Passage extrait:
++++++++++

Pour mieux définir son approche, Baker opère une distinction entre la pratique des historiens et celle des anthropologues lorsqu’ils étudient les « femmes ». Elle constate que les historiens ont tenu les femmes à l’écart de leurs thèmes de recherche puisque les documents écrits occultaient la contribution des femmes à l’histoire. Pour Baker, « ceci est peut-être dû au fait que la tradition des femmes marocaines est généralement orale plutôt qu’écrite, et la plupart des historiens marocains considèrent les documents écrits comme uniques fiables et donc plus importants comme source » (p.3).
De même, la terminologie utilisée par les historiens semble « ségrégationniste » dans la mesure où ce que disent les hommes est nommé « témoignage oral » (oral testimony) alors que ce que disent les femmes est « juste des histoires» (à entendre, péjorativement, « histoires de bonnes femmes »). Les quelques rares chercheurs ayant étudié la résistance armée ont utilisé le témoignage oral mais ils n’y ont guère inclut des femmes parmi leurs informateurs. Par conséquent, « Les femmes ne sont reconnues ni comme des agents importants de l’histoire, ni comme des narratrices et interprètes fiables de l’histoire » (p.3).

++++++++++

Exercice court:
Répondez aux questions suivantes sur le passage extrait.
(a) Selon Baker, quelle est généralement la tradition des femmes marocaines ?
(b) Comment les historiens nomment-ils ce que disent les hommes ?
(c) Qui les rares chercheurs ayant étudié la résistance armée n'ont-ils guère inclus parmi leurs informateurs ?

[Éléments de données]
++++++++++

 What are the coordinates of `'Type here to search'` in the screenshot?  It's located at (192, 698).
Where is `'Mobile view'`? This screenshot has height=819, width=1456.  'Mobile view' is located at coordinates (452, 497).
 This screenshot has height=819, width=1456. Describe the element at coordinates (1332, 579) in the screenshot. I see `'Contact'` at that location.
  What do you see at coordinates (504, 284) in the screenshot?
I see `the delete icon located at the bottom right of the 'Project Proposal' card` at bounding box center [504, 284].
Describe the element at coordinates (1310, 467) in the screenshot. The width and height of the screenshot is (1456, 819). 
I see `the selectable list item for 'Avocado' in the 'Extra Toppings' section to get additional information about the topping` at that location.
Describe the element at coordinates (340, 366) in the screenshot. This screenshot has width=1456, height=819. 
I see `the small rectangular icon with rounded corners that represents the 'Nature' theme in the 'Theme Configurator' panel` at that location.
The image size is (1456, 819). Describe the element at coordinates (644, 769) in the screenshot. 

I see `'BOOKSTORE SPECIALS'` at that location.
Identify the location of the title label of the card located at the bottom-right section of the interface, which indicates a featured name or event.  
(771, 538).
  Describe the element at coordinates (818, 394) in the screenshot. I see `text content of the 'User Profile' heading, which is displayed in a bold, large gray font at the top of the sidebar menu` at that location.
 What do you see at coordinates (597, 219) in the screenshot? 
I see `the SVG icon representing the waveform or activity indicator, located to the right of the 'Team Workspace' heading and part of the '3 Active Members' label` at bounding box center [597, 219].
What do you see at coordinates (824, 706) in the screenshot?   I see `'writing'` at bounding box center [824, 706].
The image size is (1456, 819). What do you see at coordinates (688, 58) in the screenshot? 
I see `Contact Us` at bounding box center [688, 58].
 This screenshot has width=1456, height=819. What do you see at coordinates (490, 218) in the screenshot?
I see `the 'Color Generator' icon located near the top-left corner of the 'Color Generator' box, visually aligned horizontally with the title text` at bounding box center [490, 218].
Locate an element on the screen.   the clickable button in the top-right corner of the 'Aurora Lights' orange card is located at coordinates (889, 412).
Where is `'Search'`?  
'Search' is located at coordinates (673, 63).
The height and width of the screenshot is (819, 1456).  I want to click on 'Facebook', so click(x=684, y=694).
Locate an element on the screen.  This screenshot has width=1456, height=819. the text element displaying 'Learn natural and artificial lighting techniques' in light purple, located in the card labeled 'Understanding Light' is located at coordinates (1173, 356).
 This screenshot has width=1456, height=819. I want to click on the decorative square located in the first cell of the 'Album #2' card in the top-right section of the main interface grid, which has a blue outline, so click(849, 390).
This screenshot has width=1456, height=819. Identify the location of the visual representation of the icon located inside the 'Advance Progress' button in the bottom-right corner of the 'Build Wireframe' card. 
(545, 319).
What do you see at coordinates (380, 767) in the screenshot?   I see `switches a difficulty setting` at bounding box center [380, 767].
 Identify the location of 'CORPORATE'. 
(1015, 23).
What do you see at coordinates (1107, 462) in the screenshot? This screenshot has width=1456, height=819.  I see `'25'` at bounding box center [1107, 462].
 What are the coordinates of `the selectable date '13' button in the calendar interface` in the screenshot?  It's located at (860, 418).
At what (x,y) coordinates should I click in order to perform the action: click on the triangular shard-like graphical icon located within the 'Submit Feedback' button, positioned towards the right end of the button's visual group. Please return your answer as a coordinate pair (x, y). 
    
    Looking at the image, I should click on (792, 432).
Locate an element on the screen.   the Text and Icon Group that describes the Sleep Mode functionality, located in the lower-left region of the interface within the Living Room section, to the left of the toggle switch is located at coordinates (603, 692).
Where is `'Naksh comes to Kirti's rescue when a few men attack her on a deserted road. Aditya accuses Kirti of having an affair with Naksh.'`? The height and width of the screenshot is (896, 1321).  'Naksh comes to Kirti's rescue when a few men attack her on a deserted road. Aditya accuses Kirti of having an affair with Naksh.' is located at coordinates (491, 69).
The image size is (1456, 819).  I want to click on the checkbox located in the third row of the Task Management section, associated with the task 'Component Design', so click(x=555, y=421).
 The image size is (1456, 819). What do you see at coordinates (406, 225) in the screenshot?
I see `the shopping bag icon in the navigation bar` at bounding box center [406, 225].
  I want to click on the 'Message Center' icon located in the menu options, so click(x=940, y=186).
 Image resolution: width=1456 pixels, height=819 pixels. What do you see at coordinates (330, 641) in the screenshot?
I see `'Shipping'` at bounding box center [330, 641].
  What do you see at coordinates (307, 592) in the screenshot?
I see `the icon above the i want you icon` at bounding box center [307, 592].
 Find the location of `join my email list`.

++++++++++

Corrigé:
(a) Elle est orale plutôt qu'écrite.
(b) Ils le nomment « témoignage oral ».
(c) Ils n'y ont guère inclus des femmes.